■ Data shown
◆ ◆ ◆ ◆ ◆ ◆ ◆

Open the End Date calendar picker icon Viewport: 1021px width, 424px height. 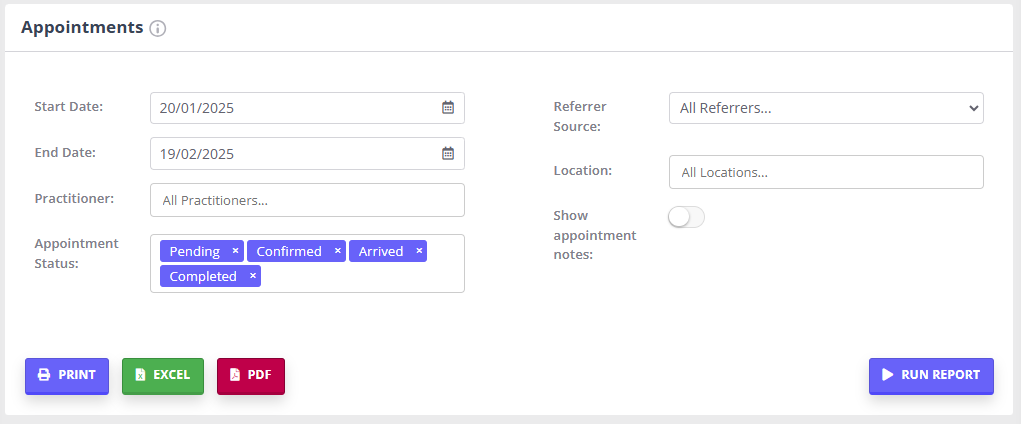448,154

◆ ◆ ◆ ◆ ◆ ◆ ◆

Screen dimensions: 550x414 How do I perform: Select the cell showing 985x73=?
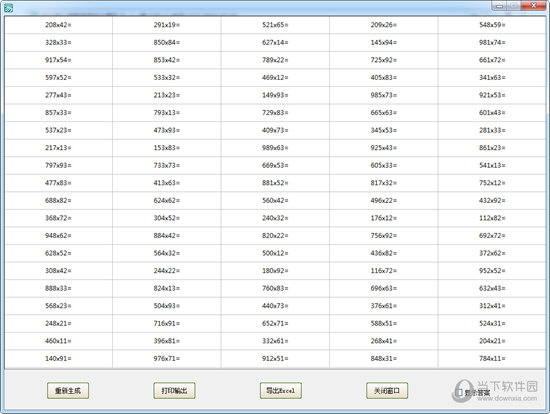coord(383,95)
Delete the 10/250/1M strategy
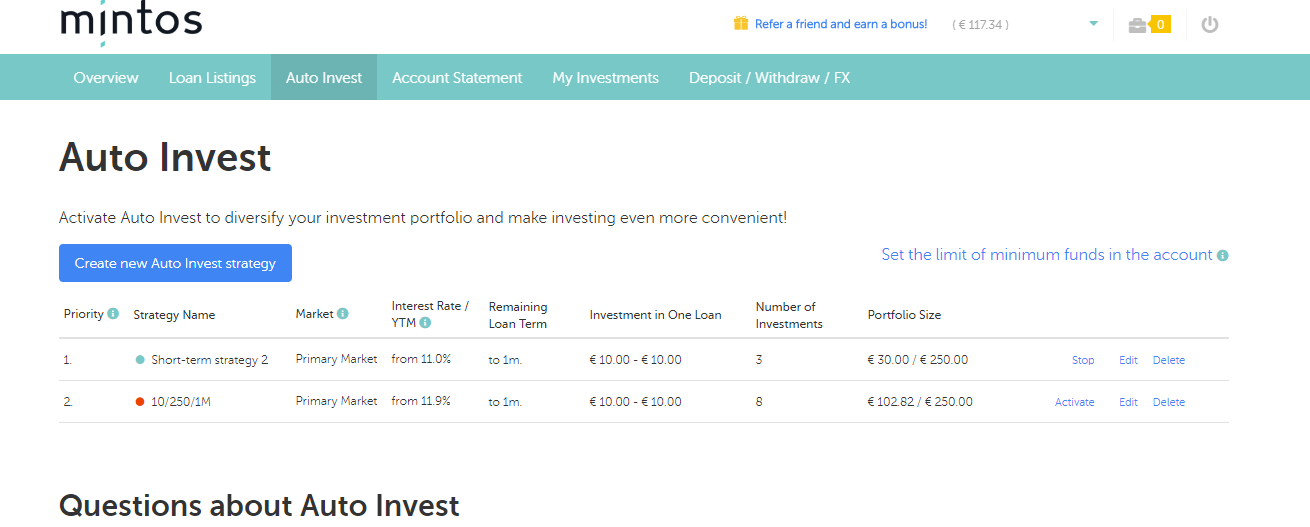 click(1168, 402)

◆ ◆ ◆ ◆ ◆ ◆ ◆

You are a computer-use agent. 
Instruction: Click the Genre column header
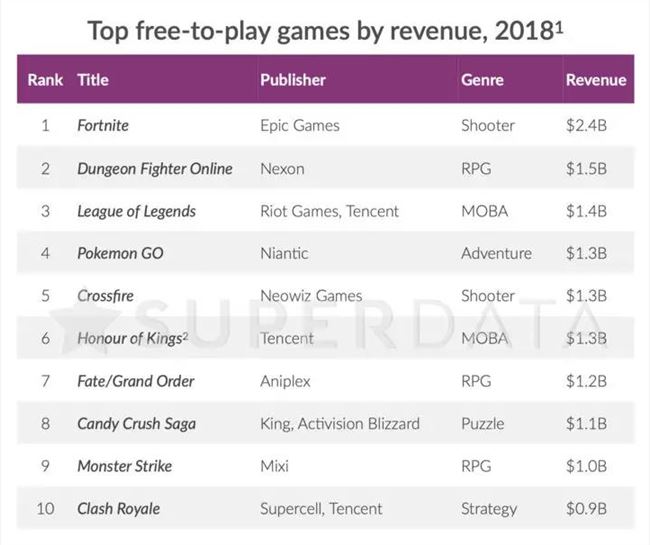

◆ ◆ ◆ ◆ ◆ ◆ ◆

■ Work order
From the entries above, give again exactly the lines running from the line with "You are a computer-use agent." to the line with "Instruction: Click the Genre column header"; include both of those lines.

■ Expected output
You are a computer-use agent. 
Instruction: Click the Genre column header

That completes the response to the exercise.